#### TEXT PROVIDED
Son of Carol of Romania and Zizi Lambrino (1920–2006)

Mircea Grigore Carol Hohenzollern (born Mircea Grigore Carol Lambrino; 8 January 1920 – 27 January 2006), also known as Prince Mircea Grigore Carol al României (anglicised as: of Romania) according to his amended Romanian birth certificate or as Carol Lambrino (/ro/), was the elder son of King Carol II of Romania.

==Early life==
Carol Lambrino was born in Bucharest as son of Crown Prince Carol of Romania and his first wife, Zizi Lambrino. At the time of his birth he was registered with the name Mircea Grigore Carol Lambrino. He was named by his father after his youngest brother Prince Mircea of Romania who died in 1916. His grandfather King Ferdinand forced the annulment of his parents' marriage in January 1919 in the Supreme Court of Romania and Carol was born outside the 300-day period allowed to permit legitimacy, on 8 January 1920. The legality of the annulment has been questioned.

After his birth, Carol and his mother were forced to leave Romania and settled in Paris. During his younger years and his reign, including during his personal dictatorship (1938–1940) when he held absolute power in Romania, King Carol II recognized the paternity of Mircea Carol on several ocassions. One of these situations was a letter published on the front page by the Romanian daily newspaper Epoca (17 January 1920). Signed by Crown Prince Carol, the document is a statement in which the future king recognized his paternity of Zizi Lambrino's baby.

==Legitimisation==
After the death of his father, former King Carol II, in Portugal, 4 April 1953, Carol claimed the right to inherit some of his father's estate in accordance with Portuguese law. In order to do so, it was necessary to prove that he was his father's legitimate son.

On 2 April 1955, a Portuguese court ruled that Carol was the legitimate first-born son of King Carol II and allowed him to claim the surname Hohenzollern in place of Lambrino. On 6 March 1957, the Portuguese ruling was recognised in France by an Exequatur of the Tribunal of the Grande Instance of Paris. This allowed Carol rights of inheritance to his father's French properties. Carol's younger half-brother Michael appealed this ruling which was upheld by the Court of Cassation, 8 January 1963.

#### PROVIDED DATA

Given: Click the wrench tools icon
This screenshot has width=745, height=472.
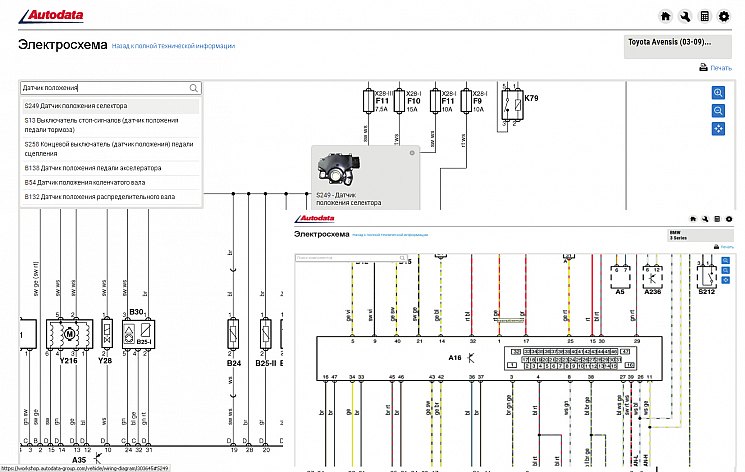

#### YOUR GOAL
Summarize the text on Carol Lambrino in two sentences. The lines after the text are separate material and have nothing to do with it.

#### TASK RESULT
Carol Lambrino was born in Bucharest in 1920 to Crown Prince Carol of Romania and Zizi Lambrino after King Ferdinand had forced the annulment of their marriage, and he and his mother were then forced to leave Romania and settled in Paris. After his father died in 1953, a Portuguese court ruled in 1955 that he was the legitimate first-born son of King Carol II and could take the surname Hohenzollern, a ruling recognized in France in 1957 and upheld by the Court of Cassation in 1963 after his half-brother Michael appealed.